After the battering, we saw the goons leave in their waiting vehicle, red-eyed and clearly high on some powerful substance, emotionless about the permanent damage that they had caused.

We made sure they had left, that we were safe, then we entered the offices to examine the damage.

There was blood on the floor, literally. The people inside spread on the surface, writhing in agony. Fortunately, everyone was conscious. But thy had been badly injured.

Kamba, a yesteryear player who was now in his 60s and walked with a limp, was shaken. He was in great pain and he bled from the head, his suit stained.

I was suddenly besieged by thoughts: what if Shaya had been there himself to lead this foiled club takeover? What would they have done to him? To this day, I’m still convinced that the callous hired thugs would not have spared him. They probably would not have known who he was, drunk in their barbaric and indiscriminate attack on everyone in sight.

The great George Shaya mercilessly pummelled by brutes hired by a rival club faction?

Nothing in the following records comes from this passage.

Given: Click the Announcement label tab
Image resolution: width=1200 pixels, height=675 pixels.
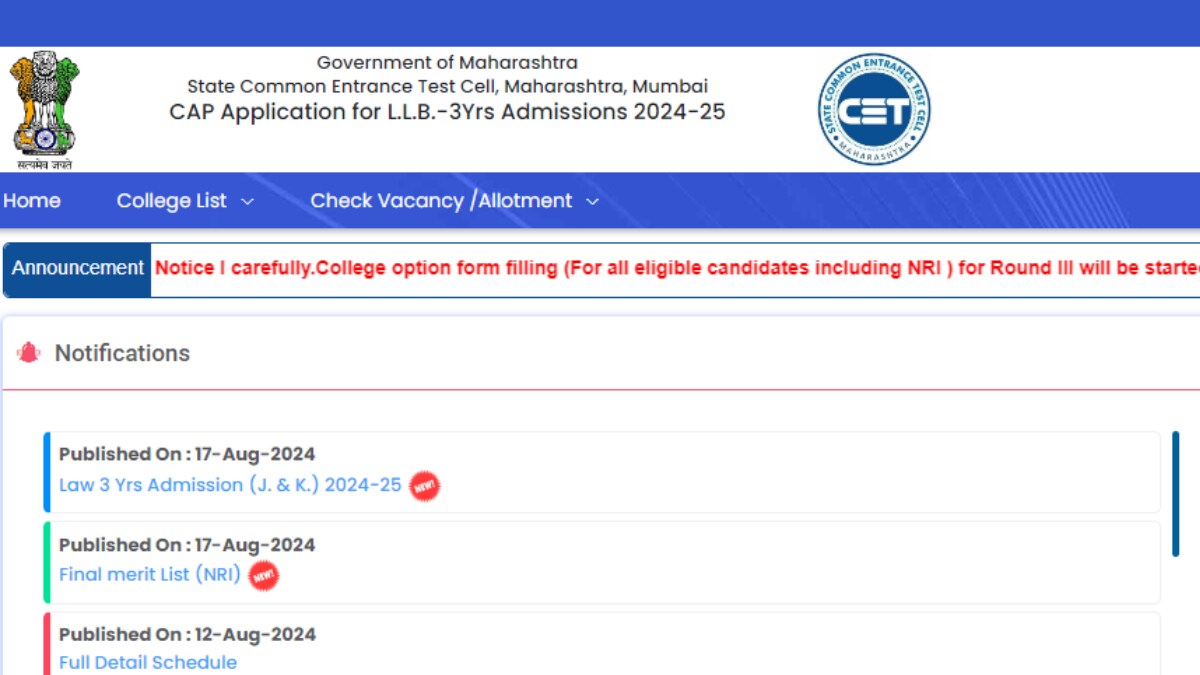Looking at the screenshot, I should tap(78, 269).
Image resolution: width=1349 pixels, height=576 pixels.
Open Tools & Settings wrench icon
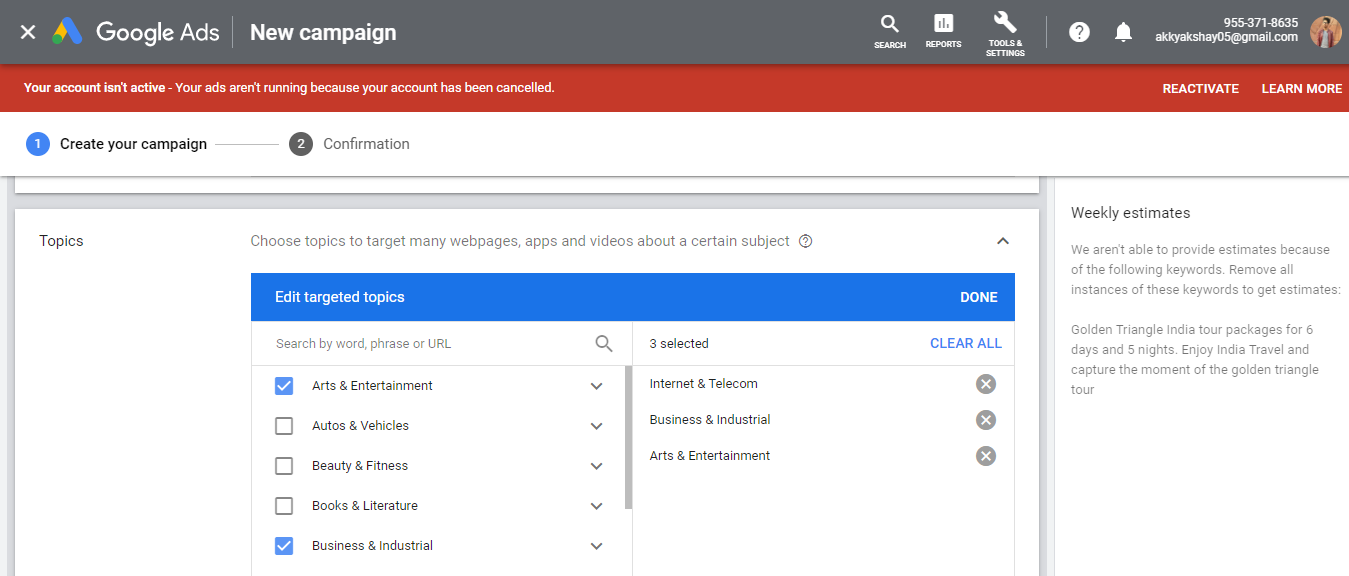[x=1004, y=25]
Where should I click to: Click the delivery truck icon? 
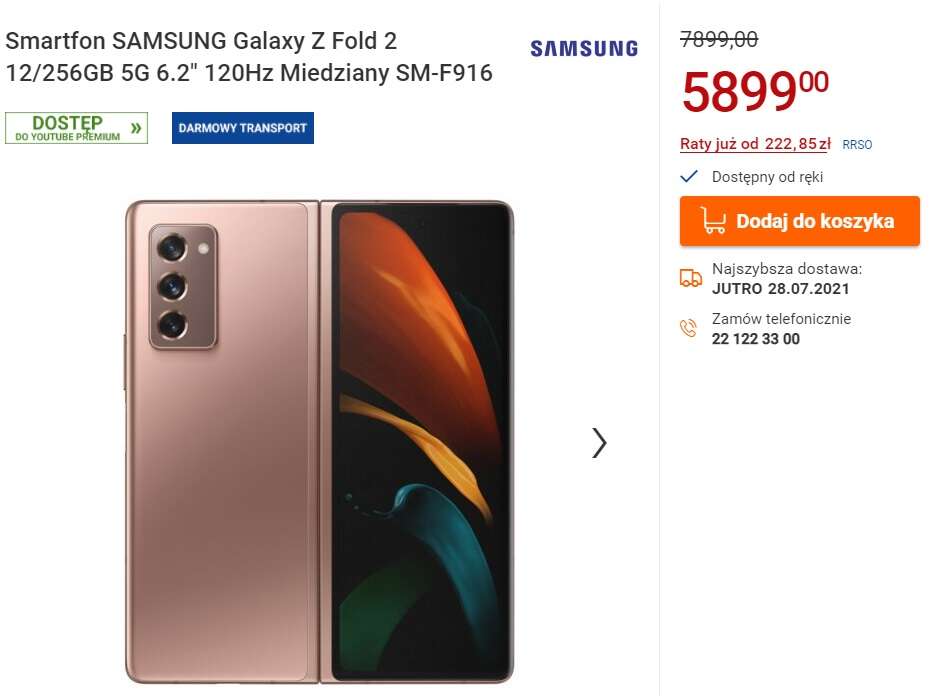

I wondered how this would have been reported by a national media that had been deeply poralised over the Dynamos control saga due to the politics surrounding it.

Not that those that were brutalised that afternoon, and bear permanent scars, matter less. I still wonder what a similar savage assault on Shaya, the club’s greatest player of all time, would have done to Dynamos: the team’s reputation, its history, its culture, and everything else that it stands for.

That day in 2008 marked the defeat of the Shaya faction. Who would dare have stony-hearted, politically protected hoodlums unleashed on them again?
Richard Chiminya continued as Dynamos chairman until his death in 2012, preceding Shaya, who passed on this week at the age of 74 following a long battle with illness.

As for Les Murray, he died in 2017, before he had fulfilled his desire to visit Zimbabwe and meet the man he associated with greatness, after he was charmed by masterly glimpses by a Mastermind.